Fragment tekstu:

┄┄┄┄┄┄

Olej postanowienia noworoczne, zaczekaj do wiosny!
Postanowienia noworoczne mają to do siebie, że są równie chwalebne, co nieskuteczne. Badania są bezlitosne. Jedynie 10% tychże postanowień ma szanse na realizację. Nic dziwnego. Kto normalny przemodelowuje swoje życie w styczniu?!
Typowe postanowienia noworoczne i ich marne losy
Jeśli chodzi o postanowienia noworoczne, to raczej nie jesteśmy oryginalni:
– Schudnę – w tym celu przestanę jeść słodycze i zapiszę się na siłownię. – Aha, już to widzę. Co prawda styczeń to złoty czas dla wszelkich klubów fitness, bo masa ludzi rzuca się na karnety, ale już luty jest bolesnym powrotem do rzeczywistości. Komu chce się wychodzić z domu, jak jest zimno, albo właśnie trwa jakaś odwilż i chlapa?
Przestanę jeść słodycze w zimie? Natura jest mądrzejsza i właśnie wtedy domaga się największej liczby kalorii. Niby można próbować, ale po co się tak katować?
– Zacznę oszczędzać pieniądze. – To postanowienie na ogół pojawia się po świętach, bo wielu Polaków lubi szarżować. Samo w sobie bardzo chwalebne, problem polega na tym, że żeby oszczędzać to trzeba mieć na czym, a żeby odkładać, trzeba mieć z czego. Osobiście jak najbardziej jestem za oszczędzaniem, choćby drobnych kwot, bo warto mieć jakąś rezerwę. Niestety, w obecnej sytuacji czarno to widzę.
– Będę się więcej ruszać, czyli jeździć rowerem lub chodzić piechotą. Koniec z samochodem i komunikacją. – Tiaaa, no konia z rzędem temu, komu się będzie chciało po mrozie albo błocie piechotą chodzić. Umówmy się, mało kto ma tyle samozaparcia, szczególnie w styczniu.
– Zmienię dietę na zdrowszą. – To chyba jakaś moda, bo to postanowienie trafiło na listę najczęstszych wśród Polaków i nie tylko. Kolejny cel, który sam w sobie jest chwalebny, no ale przecież nie w styczniu, kiedy trzeba się karmić żywnością mrożoną lub importowaną. Trochę ciężko robić sałatki i przyrządzać świeże warzywa, kiedy na lokalnych bazarach można kupić co najwyżej ziemniaki, buraki, marchew, seler i jabłka. Ewentualnie kiszoną kapustę.

┄┄┄┄┄┄

Przedstawiony materiał:
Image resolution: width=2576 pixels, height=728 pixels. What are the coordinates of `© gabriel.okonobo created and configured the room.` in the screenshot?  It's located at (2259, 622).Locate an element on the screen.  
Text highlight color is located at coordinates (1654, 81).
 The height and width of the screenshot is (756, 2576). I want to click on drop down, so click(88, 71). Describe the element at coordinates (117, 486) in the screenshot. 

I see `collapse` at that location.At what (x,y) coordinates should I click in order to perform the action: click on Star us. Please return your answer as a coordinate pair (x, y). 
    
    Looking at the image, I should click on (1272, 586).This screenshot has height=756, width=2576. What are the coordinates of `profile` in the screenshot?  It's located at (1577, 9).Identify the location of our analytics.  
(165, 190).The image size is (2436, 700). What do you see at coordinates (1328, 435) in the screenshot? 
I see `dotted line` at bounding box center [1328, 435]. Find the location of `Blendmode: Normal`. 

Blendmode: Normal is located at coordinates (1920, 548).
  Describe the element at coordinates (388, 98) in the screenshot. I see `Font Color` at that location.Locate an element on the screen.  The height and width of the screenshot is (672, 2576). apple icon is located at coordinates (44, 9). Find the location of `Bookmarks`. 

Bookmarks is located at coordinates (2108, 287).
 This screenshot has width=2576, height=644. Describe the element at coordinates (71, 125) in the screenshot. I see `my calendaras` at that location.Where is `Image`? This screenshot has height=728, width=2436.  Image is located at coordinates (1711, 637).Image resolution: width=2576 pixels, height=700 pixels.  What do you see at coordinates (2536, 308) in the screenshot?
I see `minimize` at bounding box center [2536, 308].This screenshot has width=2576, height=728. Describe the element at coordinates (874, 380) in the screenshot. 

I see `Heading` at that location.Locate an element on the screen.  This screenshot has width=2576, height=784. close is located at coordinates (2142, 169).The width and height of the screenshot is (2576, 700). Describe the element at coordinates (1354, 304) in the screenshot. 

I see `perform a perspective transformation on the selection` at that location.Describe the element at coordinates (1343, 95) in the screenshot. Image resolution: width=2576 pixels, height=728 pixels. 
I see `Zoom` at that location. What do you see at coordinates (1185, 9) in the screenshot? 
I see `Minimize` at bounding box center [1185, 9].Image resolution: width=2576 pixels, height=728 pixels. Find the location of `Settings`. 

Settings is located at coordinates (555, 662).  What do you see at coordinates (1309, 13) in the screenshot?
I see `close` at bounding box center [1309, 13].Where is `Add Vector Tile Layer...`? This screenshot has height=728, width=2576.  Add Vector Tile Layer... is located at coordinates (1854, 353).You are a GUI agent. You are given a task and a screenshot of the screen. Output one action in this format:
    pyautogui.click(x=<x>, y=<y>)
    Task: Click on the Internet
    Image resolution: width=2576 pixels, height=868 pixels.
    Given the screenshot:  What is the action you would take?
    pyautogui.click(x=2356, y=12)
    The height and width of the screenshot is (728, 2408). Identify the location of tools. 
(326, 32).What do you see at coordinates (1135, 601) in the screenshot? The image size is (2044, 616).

┄┄┄┄┄┄

Treść zadania A: Streść w dwóch zdaniach tekst o postanowieniach noworocznych.
Treść zadania B: Napisz dalszą część tekstu o postanowieniach noworocznych, zaczynając od miejsca, w którym się kończy.
Materiał pochodzi z innego źródła niż tekst.

Odpowiedź A: Postanowienia noworoczne rzadko się udają, bo według badań tylko 10% z nich ma szanse na realizację, a styczeń to zła pora na przemodelowanie życia. Najczęstsze postanowienia, czyli odchudzanie, oszczędzanie, więcej ruchu i zdrowsza dieta, trudno zimą wprowadzić w życie z powodu zimna, chlapy, poświątecznych wydatków i braku świeżych warzyw.

Odpowiedź B:
– Ograniczę „siedzenie” w internecie. – Pewnie ma to sporo sensu, no ale znowu – w styczniu, kiedy najwięcej siedzimy w domu? Jakoś tego nie widzę 😛 Poza tym umówmy się, z internetu trudno się wymiksować, bo zwyczajnie stał się częścią naszego życia, to mniej więcej tak, jakbyśmy chcieli z prądu zrezygnować, chociaż… sporo osób i to ma na swoich listach, tak przynajmniej twierdzi statystyka. Obawiam się jednak, że to kwestia cen prądu, a nie chęć bycia eko jest tu główną motywacją. Jeśli jednak ktoś czuje potrzebę odklejenia się od sieci, życzę mu powodzenia. Serio. Chociaż jako blogerka powinnam Was przekonywać, że internet jest spoko 😛
– Zmienię pracę na lepszą. – Jeśli wierzyć sytuacji na rynku pracy, jaka jest kreowana w internecie, zapewne jest to możliwe. Niemniej trudno uznać styczeń za najlepszy czas na takie działania. Bezrobocie osiąga swoje maksimum, a w firmach trwają noworoczne remanenty. Marne szanse, by akurat w tym czasie nie wpaść z deszczu pod rynnę.
A gdyby tak robić postanowienia noworoczne w marcu?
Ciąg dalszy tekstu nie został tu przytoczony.